Mr Justice Senan Allen was told it is believed the link through which the hackers communicated was disabled and they had “deliberately locked themselves out”.
The hackers in their ransomware note last May had stated they could be contacted via an electronic link provided.
But a copy of the order of the High Court by Mr Justice Kevin Cross last month against “persons unknown” responsible for the hacking on May 14th preventing them from selling, processing, publishing, sharing or making available to any member of the public, the stolen HSE data, which included private medical data of HSE patients, was successfully uploaded on to the hackers IT link.
The orders also restrain possession, transfer or disclosure of the information obtained from the HSE’s system without the HSE’s consent and require the “persons unknown” to identify themselves by providing names, postal addresses and email addresses.
The orders were sought in intended proceedings by the HSE which include claims for damages for breach of confidential information, fraud and deceit, conspiracy and conversion of the data which is believed to have been accessed by hackers based in Russia.
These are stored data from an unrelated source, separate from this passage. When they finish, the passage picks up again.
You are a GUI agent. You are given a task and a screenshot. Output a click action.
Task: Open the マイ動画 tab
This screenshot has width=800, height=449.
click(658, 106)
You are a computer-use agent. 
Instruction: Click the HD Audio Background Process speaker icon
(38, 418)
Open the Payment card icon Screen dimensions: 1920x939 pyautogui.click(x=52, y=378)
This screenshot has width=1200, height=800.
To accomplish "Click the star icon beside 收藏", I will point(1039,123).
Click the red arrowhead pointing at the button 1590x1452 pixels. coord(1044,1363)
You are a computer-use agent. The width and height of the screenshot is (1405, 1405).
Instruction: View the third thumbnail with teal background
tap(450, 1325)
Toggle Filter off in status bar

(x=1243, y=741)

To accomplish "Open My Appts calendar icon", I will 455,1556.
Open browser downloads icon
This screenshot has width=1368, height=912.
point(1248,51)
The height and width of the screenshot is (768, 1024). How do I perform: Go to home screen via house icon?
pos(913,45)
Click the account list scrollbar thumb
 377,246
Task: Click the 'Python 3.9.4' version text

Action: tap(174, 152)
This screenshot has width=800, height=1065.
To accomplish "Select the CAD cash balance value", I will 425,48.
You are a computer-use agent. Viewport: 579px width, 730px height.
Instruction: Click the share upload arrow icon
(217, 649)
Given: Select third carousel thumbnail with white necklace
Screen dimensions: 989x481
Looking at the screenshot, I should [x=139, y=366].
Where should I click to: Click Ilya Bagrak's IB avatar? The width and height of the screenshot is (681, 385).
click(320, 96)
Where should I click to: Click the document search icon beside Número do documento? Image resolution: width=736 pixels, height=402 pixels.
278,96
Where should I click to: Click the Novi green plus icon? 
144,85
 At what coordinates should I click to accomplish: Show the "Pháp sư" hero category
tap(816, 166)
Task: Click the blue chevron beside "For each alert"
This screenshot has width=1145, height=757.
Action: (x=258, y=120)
The intended defendants had 42 days to enter an appearance to the proceedings, after which the matter would return before the court.
When the matter came back before the High Court on Thursday Jonathan Newman SC said those who hacked into the HSE system declined to identify themselves and their names are not known.
“Communication has been cut off ,’ he told the court.
The court heard after the order was made by Mr Justice Cross last May a copy was successfully served and uploaded to the link but on June 11th the link was no longer accepting uploads. Attempts were made the next day, but it is believed that the link was disabled.
The link, Counsel said, was the only way of communicating with the hackers. He said the defendants in the case “persons unknown” had deliberately cut themselves off and it was not possible to serve a notice of motion on them relation to the case coming back before the court.
He said the defendants had “deliberately locked themselves out.” “They have excluded themselves from being further communicated with,’ he added.
Ruling to keep the May order in place, Mr Justice Allen said the order of Judge Cross had been uploaded on to the link provided by the hackers and because the link was later shut down they were not on notice of the application before the court.
While the court would ordinarily be extremely reluctant to do anything when notice is not given, the judge said however this case was different.
The judge said he was satisfied the May order is valuable and ought to continue notwithstanding the hackers non-compliance.
“They know from the order served they can apply to the court for a discharge of the order. The order of Judge Cross will continue," Mr Justice Allen said and he adjourned the interlocutory motion generally with costs reserved on the matter.